[What to work on]:
Carry on the paper summary on using LLMs as co-labelers for online risk data annotation, picking up after its final sentence.

++++ Excerpt

Leveraging Large Language Models (LLMs) to Support Collaborative Human-AI Online Risk Data Annotation
Jinkyung Park, Pamela Wisniewski, Vivek Singh
TL;DR
The paper addresses the difficulty of annotating large-scale online risk data due to subjectivity and resource intensity. It proposes using Large Language Model–based Conversational Agents as interactive co-labelers to enable two-way, context-aware collaboration between humans and AI, rather than replacing human coders. The authors review evidence that LLMs can support classification and theme extraction while acknowledging limitations in highly contextualized risk constructs, and outline design considerations—interaction, context-awareness, prompts, consistency, UI, and privacy—for effective human-AI collaboration. This work aims to guide HCI researchers in developing tools that scale risk annotation while preserving nuance and ethical standards, with potential practical impact on online safety research and moderation practices.

++++++++
++++ The data

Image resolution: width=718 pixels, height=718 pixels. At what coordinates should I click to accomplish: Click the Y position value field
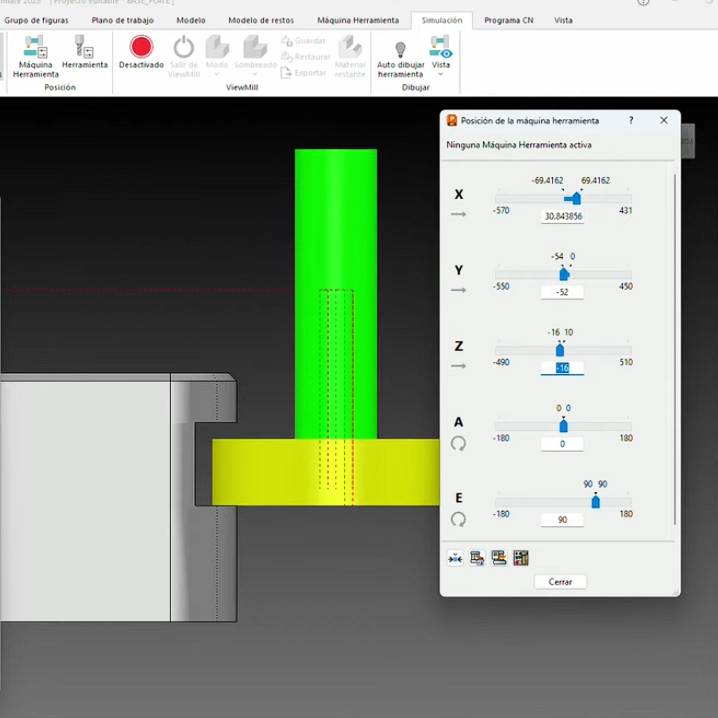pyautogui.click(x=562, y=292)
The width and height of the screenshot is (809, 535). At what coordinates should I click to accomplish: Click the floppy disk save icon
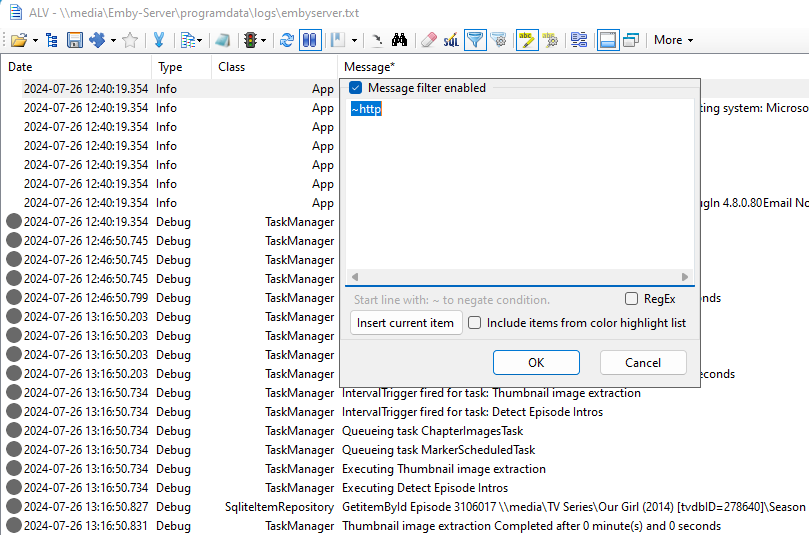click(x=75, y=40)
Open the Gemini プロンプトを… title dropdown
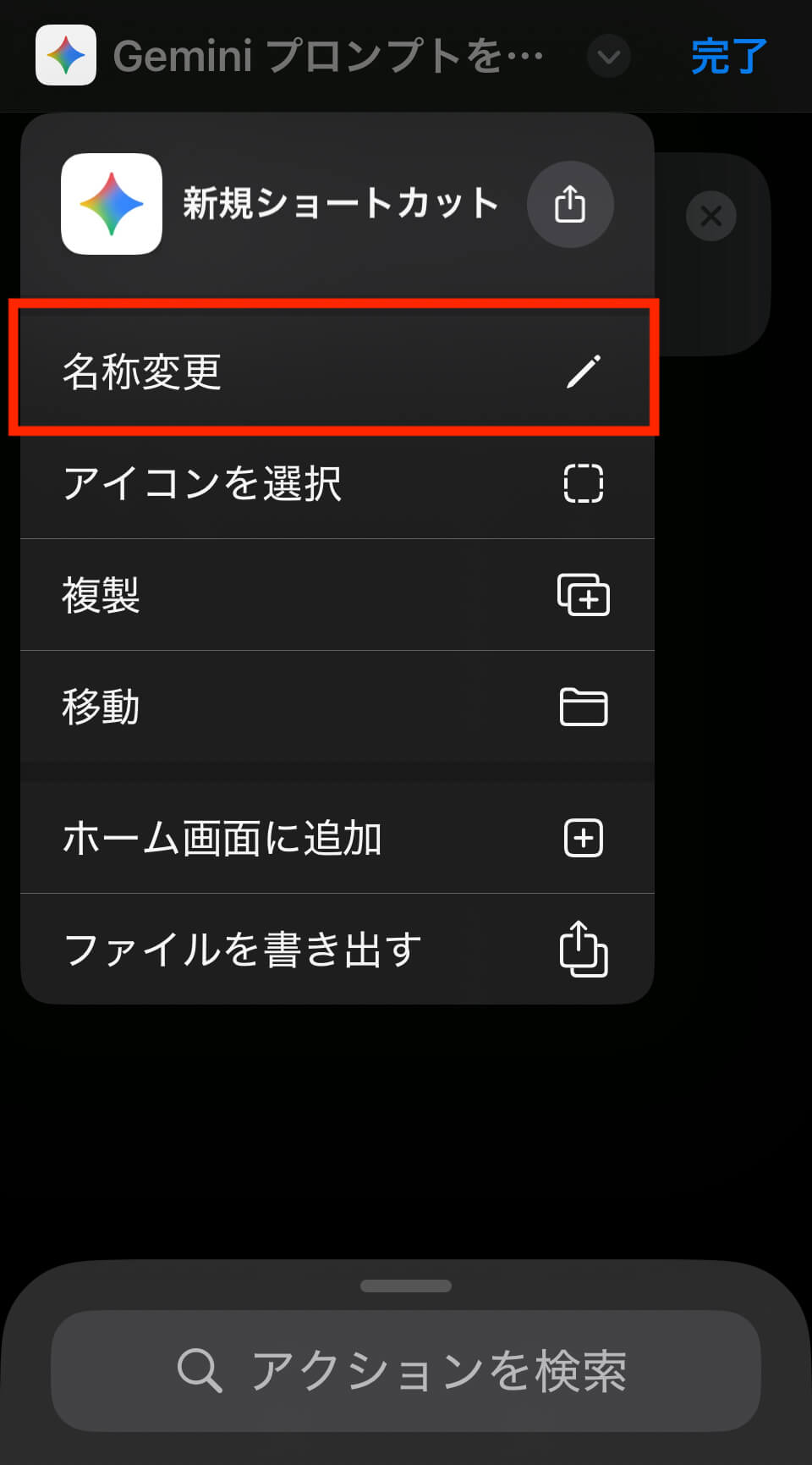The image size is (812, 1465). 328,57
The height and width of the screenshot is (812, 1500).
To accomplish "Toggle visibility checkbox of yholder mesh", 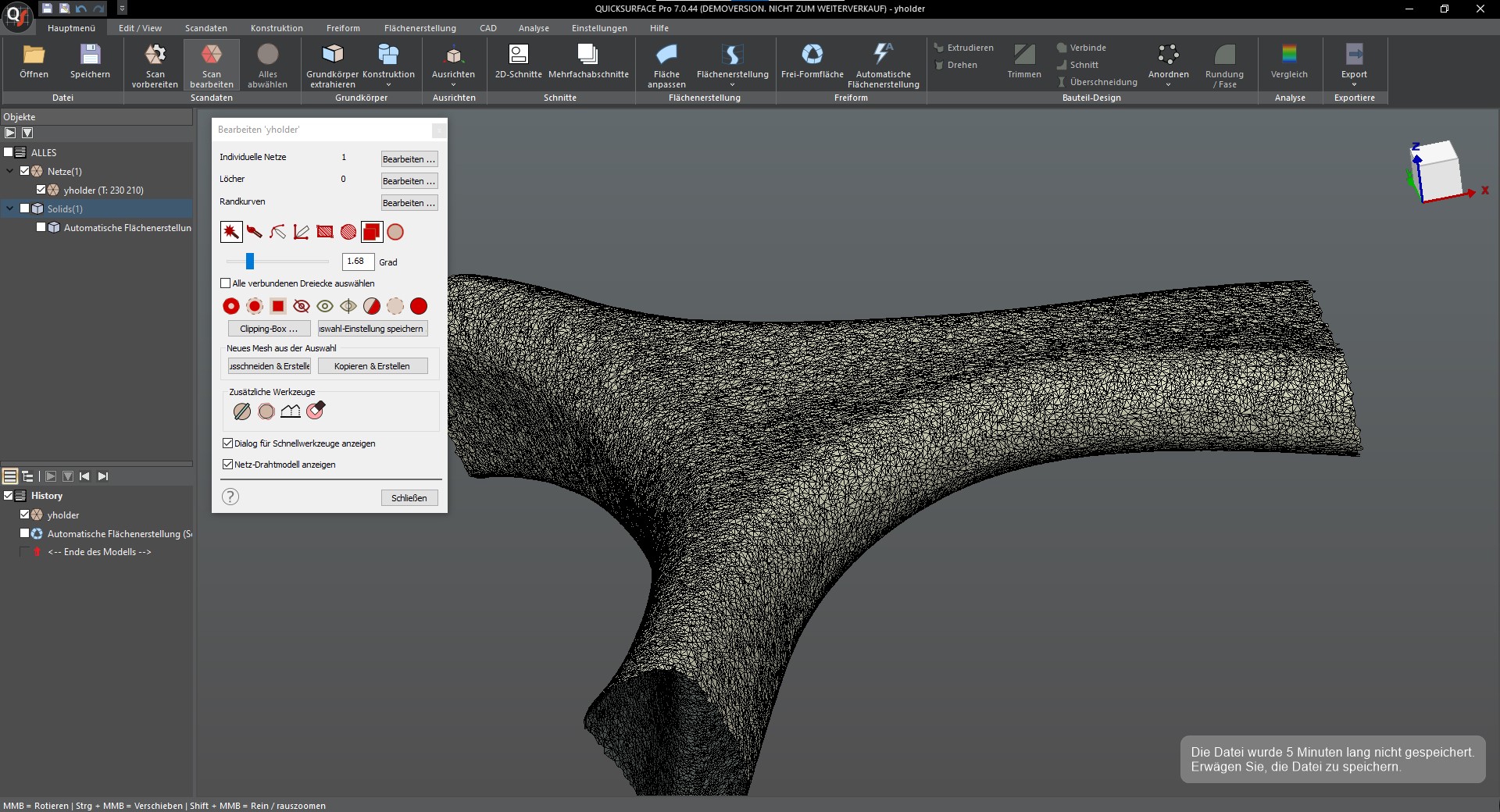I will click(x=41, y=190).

++++++++

[Answer section]:
Abstract
In this position paper, we discuss the potential for leveraging LLMs as interactive research tools to facilitate collaboration between human coders and AI to effectively annotate online risk data at scale. Collaborative human-AI labeling is a promising approach to annotating large-scale and complex data for various tasks. Yet, tools and methods to support effective human-AI collaboration for data annotation are under-studied. This gap is pertinent because co-labeling tasks need to support a two-way interactive discussion that can add nuance and context, particularly in the context of online risk, which is highly subjective and contextualized. Therefore, we provide some of the early benefits and challenges of using LLMs-based tools for risk annotation and suggest future directions for the HCI research community to leverage LLMs as research tools to facilitate human-AI collaboration in contextualized online data annotation. Our research interests align very well with the purposes of the LLMs as Research Tools workshop to identify ongoing applications and challenges of using LLMs to work with data in HCI research. We anticipate learning valuable insights from organizers and participants into how LLMs can help reshape the HCI community's methods for working with data.